- _INSTRUCTION A_:
In the records further down, output without any change the lines starting at the one containing "The width and height of the screenshot is (1060, 786)." and ending at the one containing "pyautogui.click(x=527, y=283)", including both of those lines and nothing else.

- _TEXT EXCERPT_:
───

Re: "Morality?" - Composite Reply (To G. Lloyd)

Delmar England (delmar@ct.net)
Tue, 14 Oct 1997 17:51:08 -0400


At 03:40 PM 10/12/97 -0400, you (Gary Lloyd) wrote:
>At 12:47 PM 10/12/97 -0400, Delmar England wrote:

>>
>>The whole thing comes down to defining the term, instinct. What is the
>>term's connection to objective reality? Answering this question clears up
>>the matter.
>
>The effects of instinct can be overridden. Ask any pet owner or animal trainer.
>
Not necessary. I've been involved with a variety of animals in my life,
including personally training dozens of dogs and a few horses. Not once have
I witnessed any animal choosing to set aside instinct. Indeed, it is appeal
to these very instincts that an animal is trained.

───

- _DATA FOR PROCESSING_:
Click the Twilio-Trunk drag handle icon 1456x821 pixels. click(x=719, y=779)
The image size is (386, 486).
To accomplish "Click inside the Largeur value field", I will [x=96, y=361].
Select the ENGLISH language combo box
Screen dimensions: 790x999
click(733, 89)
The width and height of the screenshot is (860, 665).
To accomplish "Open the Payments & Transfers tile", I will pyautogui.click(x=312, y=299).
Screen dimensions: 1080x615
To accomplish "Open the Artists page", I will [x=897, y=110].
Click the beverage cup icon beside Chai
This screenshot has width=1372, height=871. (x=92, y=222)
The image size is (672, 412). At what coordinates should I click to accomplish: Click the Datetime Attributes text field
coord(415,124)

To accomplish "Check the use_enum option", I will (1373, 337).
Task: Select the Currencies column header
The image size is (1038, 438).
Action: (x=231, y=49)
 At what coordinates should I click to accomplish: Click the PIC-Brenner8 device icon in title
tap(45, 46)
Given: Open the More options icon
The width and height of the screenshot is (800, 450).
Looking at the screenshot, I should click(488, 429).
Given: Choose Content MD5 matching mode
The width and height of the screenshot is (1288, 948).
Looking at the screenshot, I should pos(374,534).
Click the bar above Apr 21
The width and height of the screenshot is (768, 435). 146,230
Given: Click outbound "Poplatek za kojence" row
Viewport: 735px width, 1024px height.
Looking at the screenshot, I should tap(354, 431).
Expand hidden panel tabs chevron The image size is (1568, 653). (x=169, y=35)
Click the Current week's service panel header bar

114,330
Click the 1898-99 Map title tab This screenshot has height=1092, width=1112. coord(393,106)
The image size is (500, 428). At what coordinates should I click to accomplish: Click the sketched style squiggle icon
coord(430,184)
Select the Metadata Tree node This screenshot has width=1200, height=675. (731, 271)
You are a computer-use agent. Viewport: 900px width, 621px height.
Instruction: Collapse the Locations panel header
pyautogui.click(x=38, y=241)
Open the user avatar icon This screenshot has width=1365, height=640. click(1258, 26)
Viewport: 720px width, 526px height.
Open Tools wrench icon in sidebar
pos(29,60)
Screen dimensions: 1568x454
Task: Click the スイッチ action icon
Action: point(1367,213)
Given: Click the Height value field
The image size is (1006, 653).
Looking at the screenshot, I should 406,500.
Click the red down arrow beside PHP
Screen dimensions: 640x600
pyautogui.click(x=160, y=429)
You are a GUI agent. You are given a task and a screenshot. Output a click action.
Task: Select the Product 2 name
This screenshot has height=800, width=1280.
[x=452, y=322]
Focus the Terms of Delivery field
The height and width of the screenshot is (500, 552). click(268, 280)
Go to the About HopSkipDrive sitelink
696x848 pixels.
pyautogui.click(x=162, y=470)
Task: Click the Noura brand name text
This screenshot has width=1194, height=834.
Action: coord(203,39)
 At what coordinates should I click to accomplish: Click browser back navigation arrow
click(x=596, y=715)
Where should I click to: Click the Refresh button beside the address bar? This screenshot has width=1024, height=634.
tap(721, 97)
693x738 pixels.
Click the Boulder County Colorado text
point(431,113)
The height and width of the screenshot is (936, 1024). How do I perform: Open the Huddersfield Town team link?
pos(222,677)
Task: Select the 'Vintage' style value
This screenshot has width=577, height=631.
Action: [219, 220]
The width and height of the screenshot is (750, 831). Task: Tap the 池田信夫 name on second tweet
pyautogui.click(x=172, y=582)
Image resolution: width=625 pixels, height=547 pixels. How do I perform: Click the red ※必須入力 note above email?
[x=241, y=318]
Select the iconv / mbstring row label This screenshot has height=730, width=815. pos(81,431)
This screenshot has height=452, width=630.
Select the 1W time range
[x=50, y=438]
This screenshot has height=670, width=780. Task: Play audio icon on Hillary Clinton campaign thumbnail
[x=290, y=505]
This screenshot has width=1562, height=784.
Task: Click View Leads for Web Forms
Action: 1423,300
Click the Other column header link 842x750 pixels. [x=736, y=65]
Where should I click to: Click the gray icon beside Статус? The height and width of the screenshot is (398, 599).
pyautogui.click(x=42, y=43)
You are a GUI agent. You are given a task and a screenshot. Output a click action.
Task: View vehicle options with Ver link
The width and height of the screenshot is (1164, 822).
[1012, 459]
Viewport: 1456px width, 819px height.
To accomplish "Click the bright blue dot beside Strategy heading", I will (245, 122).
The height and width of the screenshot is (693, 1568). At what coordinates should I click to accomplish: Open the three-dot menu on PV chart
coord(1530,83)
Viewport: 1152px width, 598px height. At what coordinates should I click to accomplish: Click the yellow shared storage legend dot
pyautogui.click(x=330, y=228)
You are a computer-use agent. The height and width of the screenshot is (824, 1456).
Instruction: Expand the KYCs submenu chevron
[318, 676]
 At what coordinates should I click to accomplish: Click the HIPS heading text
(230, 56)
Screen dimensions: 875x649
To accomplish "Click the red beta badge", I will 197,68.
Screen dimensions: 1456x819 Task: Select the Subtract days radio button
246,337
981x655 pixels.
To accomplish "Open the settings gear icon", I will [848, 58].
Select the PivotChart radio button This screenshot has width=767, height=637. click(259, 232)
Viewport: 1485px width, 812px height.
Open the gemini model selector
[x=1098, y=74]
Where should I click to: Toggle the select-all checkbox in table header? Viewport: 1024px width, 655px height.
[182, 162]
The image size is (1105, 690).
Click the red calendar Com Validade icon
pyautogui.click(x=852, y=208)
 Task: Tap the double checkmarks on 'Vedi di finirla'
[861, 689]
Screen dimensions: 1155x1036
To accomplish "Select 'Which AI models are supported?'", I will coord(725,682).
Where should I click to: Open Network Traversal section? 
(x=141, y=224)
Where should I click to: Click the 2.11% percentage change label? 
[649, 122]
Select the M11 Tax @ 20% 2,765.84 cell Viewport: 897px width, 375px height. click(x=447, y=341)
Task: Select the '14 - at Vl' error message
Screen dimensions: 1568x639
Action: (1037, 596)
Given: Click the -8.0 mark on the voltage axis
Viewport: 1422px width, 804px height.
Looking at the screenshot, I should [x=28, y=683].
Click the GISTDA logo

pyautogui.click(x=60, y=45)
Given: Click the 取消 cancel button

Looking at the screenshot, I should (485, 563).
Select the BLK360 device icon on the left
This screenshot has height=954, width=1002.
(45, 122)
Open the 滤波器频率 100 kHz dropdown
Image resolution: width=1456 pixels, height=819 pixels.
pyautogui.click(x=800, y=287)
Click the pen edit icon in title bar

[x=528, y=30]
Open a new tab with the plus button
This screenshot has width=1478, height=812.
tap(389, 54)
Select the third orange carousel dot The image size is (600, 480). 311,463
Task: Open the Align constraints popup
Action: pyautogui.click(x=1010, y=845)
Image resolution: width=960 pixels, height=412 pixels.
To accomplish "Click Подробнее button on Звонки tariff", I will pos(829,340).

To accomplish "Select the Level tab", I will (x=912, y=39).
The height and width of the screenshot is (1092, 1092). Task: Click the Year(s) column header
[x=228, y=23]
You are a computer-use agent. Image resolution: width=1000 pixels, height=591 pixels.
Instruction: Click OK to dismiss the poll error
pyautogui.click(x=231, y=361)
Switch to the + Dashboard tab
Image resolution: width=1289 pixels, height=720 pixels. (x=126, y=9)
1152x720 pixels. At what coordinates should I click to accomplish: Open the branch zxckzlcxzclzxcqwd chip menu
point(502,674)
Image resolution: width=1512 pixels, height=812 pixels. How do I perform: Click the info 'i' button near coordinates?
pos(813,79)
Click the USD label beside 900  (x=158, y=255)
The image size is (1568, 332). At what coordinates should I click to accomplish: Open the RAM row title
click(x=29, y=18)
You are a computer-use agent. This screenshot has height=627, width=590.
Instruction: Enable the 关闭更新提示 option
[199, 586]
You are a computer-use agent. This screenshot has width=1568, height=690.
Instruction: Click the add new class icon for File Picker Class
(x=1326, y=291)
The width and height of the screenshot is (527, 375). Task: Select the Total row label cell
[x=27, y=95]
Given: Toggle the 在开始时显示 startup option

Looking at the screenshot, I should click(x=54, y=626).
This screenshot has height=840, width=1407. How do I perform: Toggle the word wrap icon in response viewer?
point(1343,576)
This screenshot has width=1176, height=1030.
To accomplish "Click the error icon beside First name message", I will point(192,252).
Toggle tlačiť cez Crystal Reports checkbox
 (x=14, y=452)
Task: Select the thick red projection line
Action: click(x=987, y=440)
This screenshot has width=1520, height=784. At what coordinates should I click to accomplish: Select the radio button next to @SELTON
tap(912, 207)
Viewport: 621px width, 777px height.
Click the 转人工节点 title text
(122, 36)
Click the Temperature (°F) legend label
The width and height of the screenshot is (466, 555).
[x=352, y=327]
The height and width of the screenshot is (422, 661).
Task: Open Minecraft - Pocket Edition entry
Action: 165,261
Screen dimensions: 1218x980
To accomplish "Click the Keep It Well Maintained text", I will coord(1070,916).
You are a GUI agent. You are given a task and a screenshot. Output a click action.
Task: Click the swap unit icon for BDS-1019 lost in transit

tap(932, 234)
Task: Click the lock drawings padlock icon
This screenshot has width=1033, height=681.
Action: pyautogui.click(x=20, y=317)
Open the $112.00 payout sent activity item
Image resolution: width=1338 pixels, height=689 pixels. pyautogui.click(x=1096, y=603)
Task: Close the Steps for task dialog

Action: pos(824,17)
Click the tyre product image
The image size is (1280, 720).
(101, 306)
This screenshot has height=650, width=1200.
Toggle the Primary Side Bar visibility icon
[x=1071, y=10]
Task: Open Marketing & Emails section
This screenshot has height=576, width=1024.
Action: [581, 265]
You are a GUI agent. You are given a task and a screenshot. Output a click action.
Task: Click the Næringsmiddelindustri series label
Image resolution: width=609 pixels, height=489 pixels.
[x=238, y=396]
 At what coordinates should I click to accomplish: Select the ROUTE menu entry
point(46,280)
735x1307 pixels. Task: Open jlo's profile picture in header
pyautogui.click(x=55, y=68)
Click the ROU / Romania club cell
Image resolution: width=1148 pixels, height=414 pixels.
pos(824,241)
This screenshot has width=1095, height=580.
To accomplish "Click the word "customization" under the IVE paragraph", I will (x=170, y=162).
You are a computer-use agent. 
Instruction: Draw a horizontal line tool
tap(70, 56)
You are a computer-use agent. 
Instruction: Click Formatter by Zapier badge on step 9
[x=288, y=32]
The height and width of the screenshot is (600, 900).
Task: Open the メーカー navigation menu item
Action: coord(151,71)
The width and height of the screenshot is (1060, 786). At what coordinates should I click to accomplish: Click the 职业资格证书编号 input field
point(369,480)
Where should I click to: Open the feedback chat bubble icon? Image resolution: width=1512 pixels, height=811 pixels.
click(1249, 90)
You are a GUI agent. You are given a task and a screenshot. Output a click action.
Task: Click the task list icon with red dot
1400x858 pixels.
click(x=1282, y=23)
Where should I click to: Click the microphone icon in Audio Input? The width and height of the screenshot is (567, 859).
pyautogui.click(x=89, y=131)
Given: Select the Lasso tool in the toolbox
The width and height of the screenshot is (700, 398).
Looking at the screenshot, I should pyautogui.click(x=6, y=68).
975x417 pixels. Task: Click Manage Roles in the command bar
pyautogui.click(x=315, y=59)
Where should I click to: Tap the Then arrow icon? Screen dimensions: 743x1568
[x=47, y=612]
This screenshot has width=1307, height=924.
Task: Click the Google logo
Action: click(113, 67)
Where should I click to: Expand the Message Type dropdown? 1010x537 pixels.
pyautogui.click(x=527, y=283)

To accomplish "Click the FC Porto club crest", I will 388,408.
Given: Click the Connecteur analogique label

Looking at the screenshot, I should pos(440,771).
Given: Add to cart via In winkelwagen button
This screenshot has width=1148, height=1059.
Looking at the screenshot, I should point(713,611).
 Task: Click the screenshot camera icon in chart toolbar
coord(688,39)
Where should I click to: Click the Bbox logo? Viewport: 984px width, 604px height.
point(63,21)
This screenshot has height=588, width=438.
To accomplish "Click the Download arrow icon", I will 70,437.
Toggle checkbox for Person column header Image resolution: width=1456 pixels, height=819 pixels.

───

- _INSTRUCTION B_:
Return word for word the passage of the email reply on instinct starting at "Delmar England (delmar@ct.net)" and ending at "or animal trainer.".

- _FINAL ANSWER A_:
The width and height of the screenshot is (1060, 786). At what coordinates should I click to accomplish: Click the 职业资格证书编号 input field
point(369,480)
Where should I click to: Open the feedback chat bubble icon? Image resolution: width=1512 pixels, height=811 pixels.
click(1249, 90)
You are a GUI agent. You are given a task and a screenshot. Output a click action.
Task: Click the task list icon with red dot
1400x858 pixels.
click(x=1282, y=23)
Where should I click to: Click the microphone icon in Audio Input? The width and height of the screenshot is (567, 859).
pyautogui.click(x=89, y=131)
Given: Select the Lasso tool in the toolbox
The width and height of the screenshot is (700, 398).
Looking at the screenshot, I should pyautogui.click(x=6, y=68).
975x417 pixels. Task: Click Manage Roles in the command bar
pyautogui.click(x=315, y=59)
Where should I click to: Tap the Then arrow icon? Screen dimensions: 743x1568
[x=47, y=612]
This screenshot has width=1307, height=924.
Task: Click the Google logo
Action: click(113, 67)
Where should I click to: Expand the Message Type dropdown? 1010x537 pixels.
pyautogui.click(x=527, y=283)

- _FINAL ANSWER B_:
Delmar England (delmar@ct.net)
Tue, 14 Oct 1997 17:51:08 -0400


At 03:40 PM 10/12/97 -0400, you (Gary Lloyd) wrote:
>At 12:47 PM 10/12/97 -0400, Delmar England wrote:

>>
>>The whole thing comes down to defining the term, instinct. What is the
>>term's connection to objective reality? Answering this question clears up
>>the matter.
>
>The effects of instinct can be overridden. Ask any pet owner or animal trainer.